Por Victor Alegria* e Menezes y Morais*

Há coisas que as pessoas não ligam, porque tudo aquilo que é aparentemente natural, eles não vêm o âmago. Uma dessas coisas foi a viagem feita por escritores e intelectuais brasileiros, de Brasília (DF), de cuja caravana o escritor Emanuel Medeiros Vieira fez parte.

Esta viagem é parte do projeto bilateral que nasceu dentro da Thesaurus Editora de Brasília, chamado “Portugal, Portugais/Brasil, Brasis”, no qual os descrentes apostavam na impossibilidade de ser realizado.

Mas os incrédulos sempre “quebram” a cara. Não somente o programa se realizou, como ainda vai gerar mais frutos, anotem. A caravana de escritores brasileiros se deliciou, por exemplo, com a mostra cultural das cidades de Almerim e Rivatejo (em Portugal).

E ainda em Patos de Minas (MG, Brasil), com a festa do milho e as danças afro-luso-brasileiras das congadas de Moçambique, na Embaixada de Portugal, em Brasília, coroando, finalmente, com a viagem às nascentes da língua portuguesa.

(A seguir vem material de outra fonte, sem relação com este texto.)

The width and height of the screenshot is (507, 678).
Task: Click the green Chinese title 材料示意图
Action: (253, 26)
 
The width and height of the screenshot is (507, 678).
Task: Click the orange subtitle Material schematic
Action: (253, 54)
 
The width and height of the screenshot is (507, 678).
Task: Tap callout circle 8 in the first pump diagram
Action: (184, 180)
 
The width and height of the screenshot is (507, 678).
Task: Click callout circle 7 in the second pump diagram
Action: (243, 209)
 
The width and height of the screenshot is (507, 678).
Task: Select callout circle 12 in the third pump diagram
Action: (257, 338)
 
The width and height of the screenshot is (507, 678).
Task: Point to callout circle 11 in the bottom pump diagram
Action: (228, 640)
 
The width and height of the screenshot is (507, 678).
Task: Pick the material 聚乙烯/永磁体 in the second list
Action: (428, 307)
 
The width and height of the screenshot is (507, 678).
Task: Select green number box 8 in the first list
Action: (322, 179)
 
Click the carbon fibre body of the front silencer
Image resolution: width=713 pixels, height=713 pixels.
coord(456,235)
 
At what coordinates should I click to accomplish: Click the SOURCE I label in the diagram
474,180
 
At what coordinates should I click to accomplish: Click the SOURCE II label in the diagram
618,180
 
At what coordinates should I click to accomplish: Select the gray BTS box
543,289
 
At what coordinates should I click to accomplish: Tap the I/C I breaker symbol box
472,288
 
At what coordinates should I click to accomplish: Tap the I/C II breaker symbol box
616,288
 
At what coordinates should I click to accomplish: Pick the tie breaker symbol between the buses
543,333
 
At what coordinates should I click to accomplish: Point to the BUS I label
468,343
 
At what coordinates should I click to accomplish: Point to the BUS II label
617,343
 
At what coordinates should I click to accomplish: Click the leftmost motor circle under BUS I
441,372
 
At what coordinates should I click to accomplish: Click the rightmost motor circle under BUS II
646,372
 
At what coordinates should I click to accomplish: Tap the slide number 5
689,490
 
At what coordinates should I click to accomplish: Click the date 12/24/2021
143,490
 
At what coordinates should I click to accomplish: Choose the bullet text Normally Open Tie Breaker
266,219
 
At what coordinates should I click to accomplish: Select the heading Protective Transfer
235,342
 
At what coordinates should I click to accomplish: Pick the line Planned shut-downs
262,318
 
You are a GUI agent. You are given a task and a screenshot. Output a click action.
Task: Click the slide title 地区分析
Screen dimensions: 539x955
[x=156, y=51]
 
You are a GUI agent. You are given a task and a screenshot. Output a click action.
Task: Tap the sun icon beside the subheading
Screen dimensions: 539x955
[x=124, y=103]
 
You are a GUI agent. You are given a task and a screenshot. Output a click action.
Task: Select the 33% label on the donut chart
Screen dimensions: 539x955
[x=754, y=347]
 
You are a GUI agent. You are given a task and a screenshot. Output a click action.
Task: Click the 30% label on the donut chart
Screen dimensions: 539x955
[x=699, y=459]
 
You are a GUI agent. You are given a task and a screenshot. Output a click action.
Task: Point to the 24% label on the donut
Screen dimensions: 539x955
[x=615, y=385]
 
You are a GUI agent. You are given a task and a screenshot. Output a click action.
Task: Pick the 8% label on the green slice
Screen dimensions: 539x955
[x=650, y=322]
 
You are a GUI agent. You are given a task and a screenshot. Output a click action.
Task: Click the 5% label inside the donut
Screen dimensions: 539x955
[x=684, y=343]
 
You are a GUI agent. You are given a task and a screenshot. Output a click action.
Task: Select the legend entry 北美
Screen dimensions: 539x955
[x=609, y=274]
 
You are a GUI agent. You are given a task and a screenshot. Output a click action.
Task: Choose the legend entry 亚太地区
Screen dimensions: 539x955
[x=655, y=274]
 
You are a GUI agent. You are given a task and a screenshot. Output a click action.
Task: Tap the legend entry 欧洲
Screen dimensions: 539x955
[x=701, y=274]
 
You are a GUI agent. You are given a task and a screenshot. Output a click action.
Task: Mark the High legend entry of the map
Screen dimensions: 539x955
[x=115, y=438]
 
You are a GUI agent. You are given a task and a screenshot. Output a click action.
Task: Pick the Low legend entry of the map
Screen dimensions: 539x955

A viagem dos escritores brasileiros e seus familiares à Portugal transformou-se numa diplomacia paralela, de povo a povo, abrindo, assim, uma visão vivificante e comprovadamente certa do que pode ser o turismo cultural. Ou melhor: do intercâmbio cultural entre os povos, acima de quaisquer fossos de raça, crença ou ideologia. Do humano para o humano, como tem que ser.

* Victor Alegria é editor-geral da Thesaurus.
* Menezes y Morais é editor da Nós – Fora dos Eixos.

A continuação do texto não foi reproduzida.